Escribe Sebastián Da Silva | @camboue
Hace cuarenta años, Lech Walesa en los astilleros polacos fundaba el sindicato Solidaridad, movimiento insigne en la derrota al régimen comunista detrás de la cortina de hierro. Fue la primera reacción social que Occidente conoció de enfrentamiento al régimen de la época, un grito de libertad que conmocionó al mundo entero a tal punto que lo llevo a ganar el Premio Nobel de la Paz en 1983.
Su onda expansiva llegó a nuestras costas, donde existían también sindicatos prohibidos luchando por la libertad. El debate de aquel tiempo era dicotómico debido a la innegable raíz marxista de la CNT y el occidentalismo católico de aquella organización. Era la lucha por la libertad en sus dos caras, una contra una dictadura de derecha y otra contra una dictadura de izquierda, llevada adelante por hijos de sus respectivos tiempos.
"Solidaridad" era la palabra de moda, era la síntesis de la corrección política, era la causa infinita de quienes pretendían tener para sí mismos la patente de sensibilidad, y por ende una marca de fábrica que caracterizo a los ochenta.

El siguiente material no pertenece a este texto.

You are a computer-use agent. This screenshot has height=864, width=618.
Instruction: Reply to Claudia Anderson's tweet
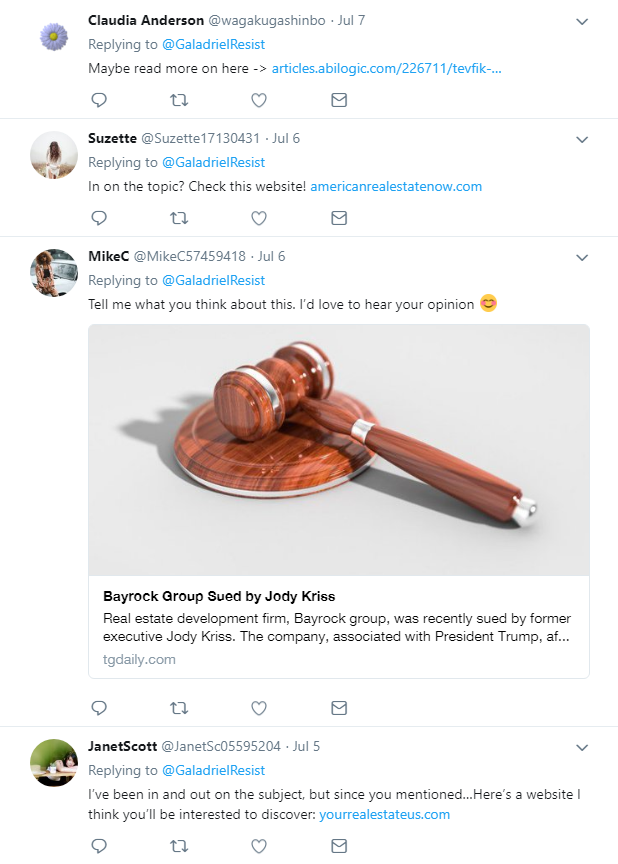pos(99,100)
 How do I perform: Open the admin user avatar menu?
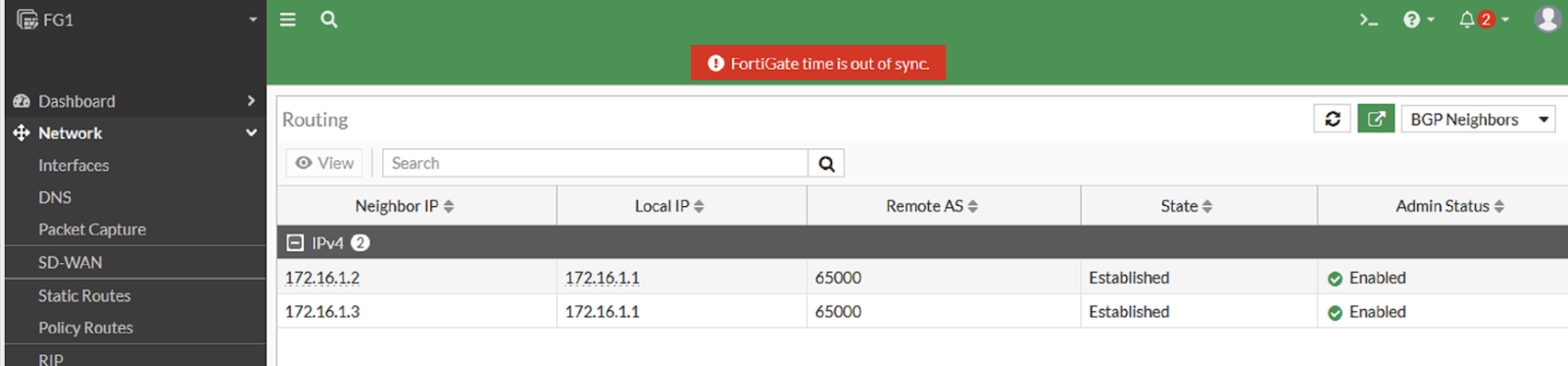click(x=1547, y=19)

Se era solidario con pueblos, con situaciones y con personas. Había que ser solidario; era una especie de deber ser, una forma de ser buena gente.
Pasaron cuarenta años y cambiaron las costumbres. En el 2020 para demostrar tu sensibilidad no hay que usar más la palabra solidaridad, sino hay que decir empatía.
La empatía, según el diccionario, es la capacidad de percibir o inferir en los sentimientos pensamientos y emociones de los demás, basada en el reconocimiento del otro como un similar.
Esta definición justifica el discurso azucarado que todos los días escuchamos y leemos por parte de nuestra clase dirigente.
Es mejor aún que aquel término ochentoso porque de pique le otorga a quien está haciendo uso de la palabra una sensibilidad inmediata.
Si le sumamos términos como "colectivos", "dar la talla", "no es la forma", "visibilizar" o su inexistente contrario "invisibilizar", podemos encontrar un micro universo de lugares comunes con que las izquierdas, hoy en la oposición, nos bombardea a diario.
Es un lenguaje novedoso, cuasi adolescente por el cual pretenden adquirir el patrimonio exclusivo de las causas justas, omitiendo, no por casualidad, que muchas de las injusticias del Uruguay de hoy es gracias a su total falta de transparencia y responsabilidad en el ejercicio del poder.
Dejaron el déficit más grande de los últimos treinta años y se quejan del recorte, piden más para la educación y nunca la brecha educativa fue más grande que en estos quince años. Hablan del Poder Judicial y nunca le aumentaron un peso, se horrorizan del financiamiento del INIA y le deben 42 millones de dólares, ponen el grito en el cielo por el dinero para vivienda y proliferaron los asentamientos, denuncian medidas antisindicales teniendo el record de decretos de esencialidad o, lo que es peor aún, de no haber mediado una investigación periodística nunca nos hubiéramos enterado de confesiones atroces de violadores de los derechos humanos.
Se miran complacientemente al espejo, convencidos que el 10 por ciento de desempleo con que heredamos el país o el record de deuda externa es un relato de la derecha neoliberal.
Esta complacencia los impulsa, los convence artificialmente de que tienen autoridad para criticar a un gobierno que lucha a brazo partido contra una pandemia, de que el pueblo se olvida de la caceroleada por la cuarentena obligatoria o de los cientos de millones de dólares tirados con plata ajena que hoy resolverían gran parte de las tragedias cotidianas de los uruguayos afectados por esta enfermedad.
Esta semana esta empatía hipócrita llego al paroxismo. Lo acontecido en la Plaza Seregni tuvo un respaldo unánime de los voceros frenteamplistas. La manija fue más importante que la salud pública, incluso frente a la evidencia de no existir un solo dictamen forense que verifique algún rasguño en los detenidos por no acatar las medidas de un país en emergencia sanitaria.
Uruguay encontrará la salida de la pandemia, pero la calidad de la salida no depende solo de las acciones del gobierno de turno. El respirador del CTI no distingue ideología, la empresa que cierra no pregunta a quién votaron y ya vendrá un día después donde volveremos a disputar la preferencia de la gente.
Pero antes, mucho antes, habrá que levantar al caído, auxiliar al que quedó rengo y sostener al más débil. Eso es verdadera empatía.